Library
Before returning to Basel in the summer of 1635, Frey bought a lot of books in England, which are held at the University Library of Basel. Most of them are sermons, devotional and theological works or titles connected to his work as a Professor of Greek, but a handful of very different volumes document not only his love for England but also an intellectual curiosity that is remarkable in a Protestant churchman, who asked to be read "certain sermons" in English during his final illness.
Maybe the most striking section is literature, and especially theatre. When Frey's mentor Wolfgang Meyer studied in England in the 1590s, his brother admonished him that he should focus on theology and "not watch all those plays and processions". Frey, in contrast, felt free to acquire the expensive Second Folio of Shakespeare's works, which now takes pride of place in the UB Basel. He also bought verse epics like Sir Philip Sidney's Arcadia, Edmund Spenser's The Faerie Queene and George Sandys' translation of Ovid's Metamorphoses, as well as spiritual poetry like Vigilio Malvezzi's Davide Perseguitato and the early Latin epigrams of the later Catholic convert Richard Crashaw. There are several volumes on geography and history, including Sir Walter Raleigh's History of the World, and a horse-riding manual. Several volumes of music including Thomas Morley's Canzonets and William Byrd's Cantiones are listed in a late-17th-century catalogue but have since disappeared.

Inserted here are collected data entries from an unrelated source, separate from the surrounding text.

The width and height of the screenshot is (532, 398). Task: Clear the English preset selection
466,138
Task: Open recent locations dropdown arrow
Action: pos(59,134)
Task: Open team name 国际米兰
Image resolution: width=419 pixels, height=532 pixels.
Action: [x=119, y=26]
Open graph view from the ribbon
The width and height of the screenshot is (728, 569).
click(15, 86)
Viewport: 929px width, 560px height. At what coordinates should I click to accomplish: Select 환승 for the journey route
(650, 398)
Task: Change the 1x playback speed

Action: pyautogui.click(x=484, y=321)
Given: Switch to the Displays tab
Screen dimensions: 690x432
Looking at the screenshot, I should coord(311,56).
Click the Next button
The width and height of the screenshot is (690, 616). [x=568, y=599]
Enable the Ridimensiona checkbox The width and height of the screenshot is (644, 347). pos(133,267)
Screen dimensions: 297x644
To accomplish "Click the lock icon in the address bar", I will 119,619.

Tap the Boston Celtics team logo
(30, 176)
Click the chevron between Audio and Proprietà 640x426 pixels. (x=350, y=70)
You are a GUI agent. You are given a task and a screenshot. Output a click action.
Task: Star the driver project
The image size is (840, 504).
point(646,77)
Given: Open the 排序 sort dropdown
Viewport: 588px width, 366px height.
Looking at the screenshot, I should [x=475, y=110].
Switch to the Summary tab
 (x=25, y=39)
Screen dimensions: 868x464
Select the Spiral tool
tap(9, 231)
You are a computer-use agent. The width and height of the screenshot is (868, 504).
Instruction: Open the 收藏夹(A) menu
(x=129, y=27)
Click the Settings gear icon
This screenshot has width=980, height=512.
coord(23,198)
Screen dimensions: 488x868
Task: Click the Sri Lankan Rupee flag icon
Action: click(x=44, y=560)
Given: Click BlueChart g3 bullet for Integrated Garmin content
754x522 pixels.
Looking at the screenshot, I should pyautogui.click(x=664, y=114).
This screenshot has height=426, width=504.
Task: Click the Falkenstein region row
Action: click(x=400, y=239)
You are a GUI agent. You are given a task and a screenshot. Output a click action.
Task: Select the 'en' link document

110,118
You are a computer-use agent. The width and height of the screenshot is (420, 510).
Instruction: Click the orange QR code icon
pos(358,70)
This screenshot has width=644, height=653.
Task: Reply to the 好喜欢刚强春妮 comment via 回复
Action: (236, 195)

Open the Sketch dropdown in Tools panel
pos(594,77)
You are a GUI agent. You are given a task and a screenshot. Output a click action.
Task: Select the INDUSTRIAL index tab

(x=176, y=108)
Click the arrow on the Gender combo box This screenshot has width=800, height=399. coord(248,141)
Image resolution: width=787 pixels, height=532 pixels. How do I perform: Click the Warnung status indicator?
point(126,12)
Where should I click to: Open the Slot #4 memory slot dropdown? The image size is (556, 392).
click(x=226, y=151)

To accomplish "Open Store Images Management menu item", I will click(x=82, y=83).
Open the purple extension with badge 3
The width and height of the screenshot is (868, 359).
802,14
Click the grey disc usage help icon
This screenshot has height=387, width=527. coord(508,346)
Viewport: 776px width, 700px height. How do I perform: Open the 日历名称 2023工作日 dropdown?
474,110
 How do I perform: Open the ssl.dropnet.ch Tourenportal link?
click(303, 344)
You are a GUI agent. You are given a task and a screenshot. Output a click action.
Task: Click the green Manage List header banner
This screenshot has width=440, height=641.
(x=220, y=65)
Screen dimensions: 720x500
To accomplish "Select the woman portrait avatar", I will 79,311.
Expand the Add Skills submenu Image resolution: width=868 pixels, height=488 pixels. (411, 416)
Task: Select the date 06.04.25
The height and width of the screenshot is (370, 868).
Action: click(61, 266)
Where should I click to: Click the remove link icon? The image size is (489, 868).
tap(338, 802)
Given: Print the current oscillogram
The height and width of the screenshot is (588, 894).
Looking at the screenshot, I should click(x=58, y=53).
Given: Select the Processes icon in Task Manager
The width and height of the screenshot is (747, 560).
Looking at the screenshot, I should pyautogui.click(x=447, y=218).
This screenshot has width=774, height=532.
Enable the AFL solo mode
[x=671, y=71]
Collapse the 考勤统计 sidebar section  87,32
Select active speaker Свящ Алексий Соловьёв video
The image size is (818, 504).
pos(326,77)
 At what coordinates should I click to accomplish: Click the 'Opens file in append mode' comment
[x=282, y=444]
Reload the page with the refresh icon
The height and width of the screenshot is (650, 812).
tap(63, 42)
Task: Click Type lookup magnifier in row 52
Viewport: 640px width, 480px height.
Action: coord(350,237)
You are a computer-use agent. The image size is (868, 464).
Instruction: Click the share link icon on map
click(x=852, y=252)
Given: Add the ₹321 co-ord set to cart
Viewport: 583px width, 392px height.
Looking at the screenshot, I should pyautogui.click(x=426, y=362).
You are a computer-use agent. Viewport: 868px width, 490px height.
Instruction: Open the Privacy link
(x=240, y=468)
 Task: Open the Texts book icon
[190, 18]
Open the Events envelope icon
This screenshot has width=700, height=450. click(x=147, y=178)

Most of Frey's books are bound in gilt-tooled leather and carry a printed exlibris, but show almost no signs of use. In September 1635, he wrote to a friend: "My books (which I have bought in England) are yet at Cologne and in the Low Countries, from whence I cannot expect any, until we have peace along the Rhine". Even if the books did arrive soon after, Frey had little time for reading in his final year, in which he lectured, Greek, married, did research, corresponded with friends and negotiated his future prospects in Britain. In fact, they may have been bound and preserved in his memory. However, about 35 volumes do carry Frey's signature or manuscript notes. They include his Bible in Hebrew and Greek with Thomas Sternhold's miscal settings of the psalms, the Common Book of Prayer and a copy of Lewis Bayly's devotional uber-bestseller The Practice of Piety. And again there are some surprising items such as Joseph Rutter's "pastorall Tragicomoedie" The Shepherd's Holyday - which was probably performed when Frey was in England. Most remarkably, Frey made dozens of marginal notes in his copy of Francis Bacon's The Advancement of Learning, a foundational text of scientific empiricism.